It has never been as bad as it was when I was undergoing treatment, but I have had a couple flare ups over the years since I quit treatment back in 2010. At least I think that’s what they were. There’s always the “going crazy” aspect of Lyme disease.
There have been times when brain fog crept back in.
There have been times when I was just so tired.
My toes occasionally turned bluish for no apparent reason.
But by far, the scariest is the hints of pain. That pain. Not sore muscles, not an achy back. Not the pain that comes from over exertion or sleeping on your arm wrong. Not the pain of a broken bone. There is no other pain that I have ever experienced that is anything like the pain I felt with Lyme disease.
Everyone gets aches and pains I’m sure. Getting older doesn’t help that any. So most pain, achiness, soreness that I get that can be ignored is ignored. So when that pain has crept up, I have been able to initially ignore it like all the rest because it’s not excruciating. Sometimes it just went away. A couple times, it didn’t.

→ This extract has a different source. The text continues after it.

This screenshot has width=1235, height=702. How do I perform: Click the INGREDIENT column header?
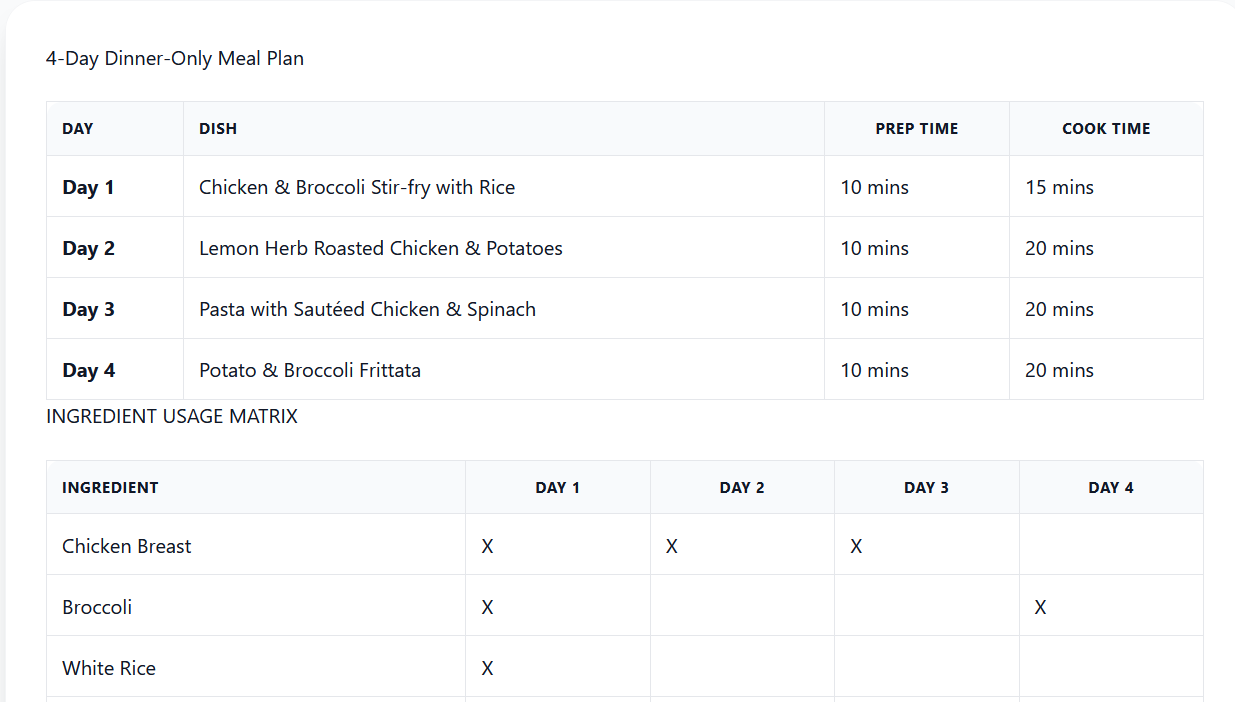[x=110, y=488]
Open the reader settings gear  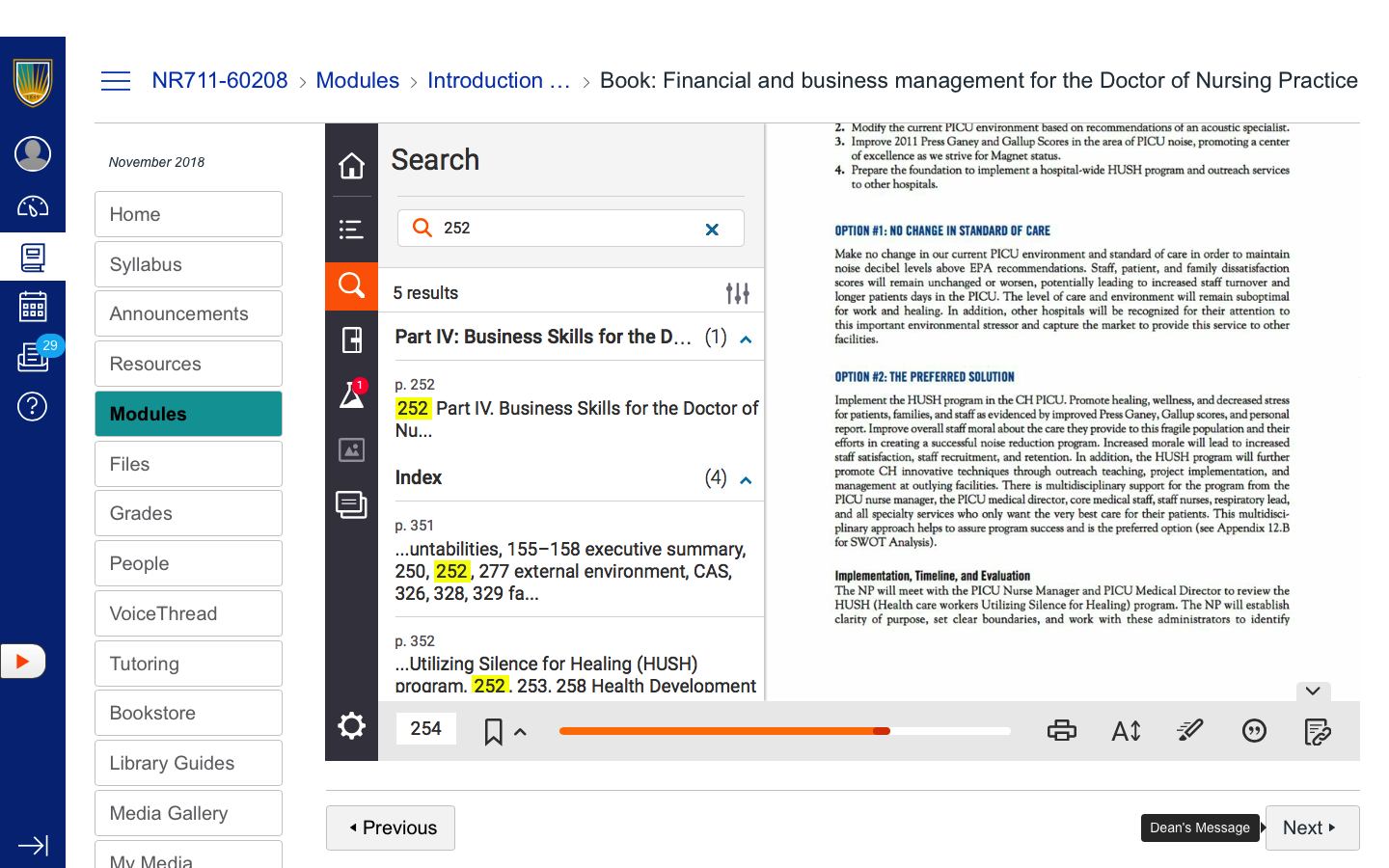click(x=351, y=726)
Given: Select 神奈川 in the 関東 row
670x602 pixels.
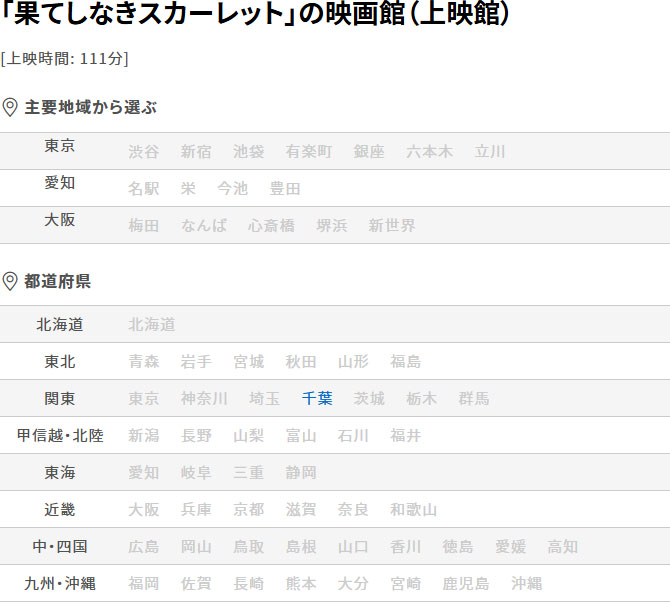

For me, the pain was like a leaky faucet. At first you don’t really notice. Then you do, but it’s no big deal. Then it’s kind of annoying. Then it starts to wear on you. Before you know it you’re ripping up the floors searching for the tell-tale heart.
While the pain level has never again made excruciating like what sent me to the ER when it all began; never again got to where I couldn’t get out of bed or function like it did when I was undergoing IV antibiotic treatment; never again made me want to rip up the floors; it has crept in a few times and made itself known…and it has terrified me every time. I never want to feel that bad again. I never want to flood my body with antibiotics again. I never want to be so dependent on everyone else around me again. I never want to feel helpless and useless to my loved ones again.
The messed up thing is I don’t know that what I’m feeling is a Lyme flare-up. I don’t know it was Lyme disease in the first place. I don’t know that I ever even had Lyme disease, or that the long term antibiotics worked, or whether I still have it, or what. And unfortunately, given the nature of the disease, especially chronic Lyme disease, and the nature of science and the medical field, and the nature our world, I will probably never really, truly KNOW.
What I do know is chronic Lyme disease is a real thing that people experience all over the world, no matter what the CDC wants to say and I was diagnosed with it, by a doctor. I do know I was miserable for the better part of a year of my life. I do know that after 9 months of IV antibiotic treatments I didn’t feel nearly as bad. I do know I experienced every symptom of chronic Lyme disease at some level.
And I do know that I have been without any symptoms of Lyme for the last two years.